Ca me tuais de devoir attendre, mais j'essayais de ne rien laisser paraitre, Edward était suffisamment nerveux pour deux. J'arrivais à le détendre mais ça ne durait pas longtemps. Il aurait fallu que je reste accrocher à sa queue vingt-quatre sur vingt-quatre, pas que ça me déplaise mais ses collègues n'auraient pas tous apprécié… et les parents d'élèves non plus.

Je fus surpris de trouver, trois jours après les prélèvements, une lettre de la clinique dans la boite aux lettres. Mon souffle se coupa dans ma gorge lorsque je pris conscience que je tenais notre futur dans les mains. J'avais énormément envie d'ouvrir cette putain de lettre qui me brûlait littéralement les doigts. Non… je ne pouvais pas faire ça. Je regardais l'horloge. Edward devait rentrer dans environ une heure et demie, je pouvais bien attendre ? Devais-je l'appeler ? Lui envoyer un texto ? Un fax ? Pfff, un avion en papier tant que t'y es ? J'essayais de voir à travers l'enveloppe, la mettant devant une source de lumière mais rien ne filtrait.

Je décidais d'attendre bien sagement le retour d'Edward en me comportant en petit ami exemplaire.

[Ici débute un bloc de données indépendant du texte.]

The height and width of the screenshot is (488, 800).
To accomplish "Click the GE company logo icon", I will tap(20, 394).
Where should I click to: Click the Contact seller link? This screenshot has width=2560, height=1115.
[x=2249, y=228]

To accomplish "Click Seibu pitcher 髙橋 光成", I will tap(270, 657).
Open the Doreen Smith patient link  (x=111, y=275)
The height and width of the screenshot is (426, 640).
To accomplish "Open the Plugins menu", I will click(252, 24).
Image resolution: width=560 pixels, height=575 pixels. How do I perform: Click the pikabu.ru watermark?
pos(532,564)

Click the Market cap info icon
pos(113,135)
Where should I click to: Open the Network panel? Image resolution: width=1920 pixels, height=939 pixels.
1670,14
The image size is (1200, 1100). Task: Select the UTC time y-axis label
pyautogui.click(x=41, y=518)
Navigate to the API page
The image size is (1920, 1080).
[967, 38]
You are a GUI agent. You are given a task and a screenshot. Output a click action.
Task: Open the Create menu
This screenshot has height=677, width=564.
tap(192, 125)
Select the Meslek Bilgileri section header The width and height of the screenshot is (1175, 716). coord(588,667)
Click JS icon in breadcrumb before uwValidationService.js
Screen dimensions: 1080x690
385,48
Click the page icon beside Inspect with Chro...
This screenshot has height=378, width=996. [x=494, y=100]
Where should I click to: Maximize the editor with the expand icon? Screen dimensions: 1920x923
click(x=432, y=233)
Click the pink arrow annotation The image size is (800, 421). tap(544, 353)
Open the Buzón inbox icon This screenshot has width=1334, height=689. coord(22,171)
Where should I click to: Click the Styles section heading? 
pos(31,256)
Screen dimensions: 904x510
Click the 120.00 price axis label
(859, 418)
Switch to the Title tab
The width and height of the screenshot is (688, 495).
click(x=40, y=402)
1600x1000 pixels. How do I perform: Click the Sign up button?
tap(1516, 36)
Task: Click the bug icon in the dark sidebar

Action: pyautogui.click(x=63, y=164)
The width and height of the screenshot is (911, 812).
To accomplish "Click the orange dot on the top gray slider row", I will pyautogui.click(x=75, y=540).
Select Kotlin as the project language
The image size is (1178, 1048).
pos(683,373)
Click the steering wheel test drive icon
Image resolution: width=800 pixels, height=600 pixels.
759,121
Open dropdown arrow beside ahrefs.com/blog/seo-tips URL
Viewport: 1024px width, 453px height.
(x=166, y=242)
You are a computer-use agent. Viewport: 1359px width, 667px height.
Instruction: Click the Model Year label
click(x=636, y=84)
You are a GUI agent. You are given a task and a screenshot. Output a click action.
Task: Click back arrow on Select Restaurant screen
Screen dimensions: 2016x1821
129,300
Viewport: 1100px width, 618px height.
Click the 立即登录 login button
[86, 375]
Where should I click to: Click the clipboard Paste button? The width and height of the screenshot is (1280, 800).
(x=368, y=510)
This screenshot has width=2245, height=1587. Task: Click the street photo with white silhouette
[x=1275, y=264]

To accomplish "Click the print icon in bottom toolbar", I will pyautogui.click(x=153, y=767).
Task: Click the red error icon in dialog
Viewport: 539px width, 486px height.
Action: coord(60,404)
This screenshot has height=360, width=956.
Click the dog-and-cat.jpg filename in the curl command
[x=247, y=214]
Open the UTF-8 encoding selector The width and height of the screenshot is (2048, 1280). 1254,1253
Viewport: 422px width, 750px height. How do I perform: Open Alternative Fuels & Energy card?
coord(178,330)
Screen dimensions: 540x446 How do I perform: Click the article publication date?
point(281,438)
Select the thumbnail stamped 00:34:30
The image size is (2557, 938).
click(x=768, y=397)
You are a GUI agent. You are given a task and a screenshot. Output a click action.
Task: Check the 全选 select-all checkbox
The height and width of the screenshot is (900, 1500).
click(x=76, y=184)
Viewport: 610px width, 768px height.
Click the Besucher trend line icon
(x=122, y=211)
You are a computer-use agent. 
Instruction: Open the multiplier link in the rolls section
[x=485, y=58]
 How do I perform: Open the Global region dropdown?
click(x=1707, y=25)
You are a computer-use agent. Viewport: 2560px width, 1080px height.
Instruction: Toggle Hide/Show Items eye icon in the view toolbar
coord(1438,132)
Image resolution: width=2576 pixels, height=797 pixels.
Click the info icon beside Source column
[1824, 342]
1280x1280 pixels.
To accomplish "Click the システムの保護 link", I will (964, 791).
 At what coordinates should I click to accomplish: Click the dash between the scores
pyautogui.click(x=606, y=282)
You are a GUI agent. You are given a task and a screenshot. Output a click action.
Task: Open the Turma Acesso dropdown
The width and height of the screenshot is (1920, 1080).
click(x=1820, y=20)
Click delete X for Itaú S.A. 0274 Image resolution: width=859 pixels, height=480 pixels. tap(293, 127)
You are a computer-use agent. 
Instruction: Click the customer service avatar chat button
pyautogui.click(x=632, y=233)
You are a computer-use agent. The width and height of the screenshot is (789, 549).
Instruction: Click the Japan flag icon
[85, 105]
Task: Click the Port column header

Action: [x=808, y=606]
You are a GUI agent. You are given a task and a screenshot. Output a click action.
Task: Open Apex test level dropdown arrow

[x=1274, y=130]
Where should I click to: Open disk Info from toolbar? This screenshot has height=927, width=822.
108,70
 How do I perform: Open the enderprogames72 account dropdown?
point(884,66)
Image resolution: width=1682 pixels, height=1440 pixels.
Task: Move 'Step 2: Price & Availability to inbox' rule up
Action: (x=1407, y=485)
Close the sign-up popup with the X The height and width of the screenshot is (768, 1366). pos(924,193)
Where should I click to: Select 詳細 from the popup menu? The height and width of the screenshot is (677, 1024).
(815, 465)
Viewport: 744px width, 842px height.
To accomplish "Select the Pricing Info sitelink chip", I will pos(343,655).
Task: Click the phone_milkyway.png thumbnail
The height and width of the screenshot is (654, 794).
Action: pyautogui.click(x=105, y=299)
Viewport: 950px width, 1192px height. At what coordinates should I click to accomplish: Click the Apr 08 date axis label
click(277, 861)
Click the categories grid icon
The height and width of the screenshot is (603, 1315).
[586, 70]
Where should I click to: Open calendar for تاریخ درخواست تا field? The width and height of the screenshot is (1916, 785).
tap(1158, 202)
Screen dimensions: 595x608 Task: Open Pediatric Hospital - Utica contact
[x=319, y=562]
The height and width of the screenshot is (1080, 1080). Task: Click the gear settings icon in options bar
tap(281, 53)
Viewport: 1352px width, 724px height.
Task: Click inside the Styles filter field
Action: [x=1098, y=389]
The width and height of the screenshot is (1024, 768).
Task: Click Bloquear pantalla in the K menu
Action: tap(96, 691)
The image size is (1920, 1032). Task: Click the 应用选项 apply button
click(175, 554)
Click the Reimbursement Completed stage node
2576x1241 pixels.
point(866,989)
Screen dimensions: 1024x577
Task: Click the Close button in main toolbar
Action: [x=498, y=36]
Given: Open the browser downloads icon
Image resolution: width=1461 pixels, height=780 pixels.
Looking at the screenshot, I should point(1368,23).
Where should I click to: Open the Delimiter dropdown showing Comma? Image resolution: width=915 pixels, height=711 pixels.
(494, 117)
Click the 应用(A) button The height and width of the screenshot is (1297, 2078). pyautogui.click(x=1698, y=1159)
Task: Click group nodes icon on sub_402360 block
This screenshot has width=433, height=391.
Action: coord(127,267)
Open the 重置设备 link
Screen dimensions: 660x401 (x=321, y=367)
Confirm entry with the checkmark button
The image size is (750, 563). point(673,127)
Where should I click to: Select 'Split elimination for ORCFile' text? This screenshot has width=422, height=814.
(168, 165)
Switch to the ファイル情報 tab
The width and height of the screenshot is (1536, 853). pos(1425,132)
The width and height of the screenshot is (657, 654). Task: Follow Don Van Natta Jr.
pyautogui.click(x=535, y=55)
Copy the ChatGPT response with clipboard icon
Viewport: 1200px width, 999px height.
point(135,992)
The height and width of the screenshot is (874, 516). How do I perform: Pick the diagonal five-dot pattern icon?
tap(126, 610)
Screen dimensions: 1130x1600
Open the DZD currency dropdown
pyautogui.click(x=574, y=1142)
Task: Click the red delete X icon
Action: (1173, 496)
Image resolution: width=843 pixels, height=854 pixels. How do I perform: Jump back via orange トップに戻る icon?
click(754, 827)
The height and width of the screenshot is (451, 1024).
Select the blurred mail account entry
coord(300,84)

Une heure quarante-deux minute plus tard et plus aucun ongle en vue, Edward se décida à montrer son joli petit cul ! Il s'arrêta net en me voyant comme un bon petit soldat assis sur sa chaise, limite au garde à vous, les cheveux en bataille à force d'avoir passé les mains dedans. Il comprit tout de suite lorsque je lui tendis la fameuse lettre. Nos yeux restèrent croisés pendant environ deux minutes dans une conversation silencieuse. Jasper, on fait quoi si le test est positif ? Ne t'inquiètes pas mon ange, on arrivera à surmonter ça ! Oui, j'ai confiance en nous… et s'il est négatif ? On ouvre une bouteille, on baise comme des lapins et on trouve une mère porteuse dans quelques années ? OK, je suis partant !

« Pour l'amour de Dieu, Edward, ouvre cette PUTAIN de lettre ! » Il me regardait, surpris du ton que j'avais employé. « Désolé, mais cette enveloppe est dans mes mains depuis trop longtemps, il faut que je sache. » Il ne dit mot et acquiesça. Son doigt glissa lentement dans l'ouverture et il déchira le papier d'un coup sec. Il sorti la feuille de son emballage et parcouru les quelques lignes. J'attendais comme un con qu'il se décide à me donner le résultat final mais rien ne sortait de sa bouche.

« Alors ? »

« C'est… c'est… »

Puis, plus rien. Il tomba dans les pommes.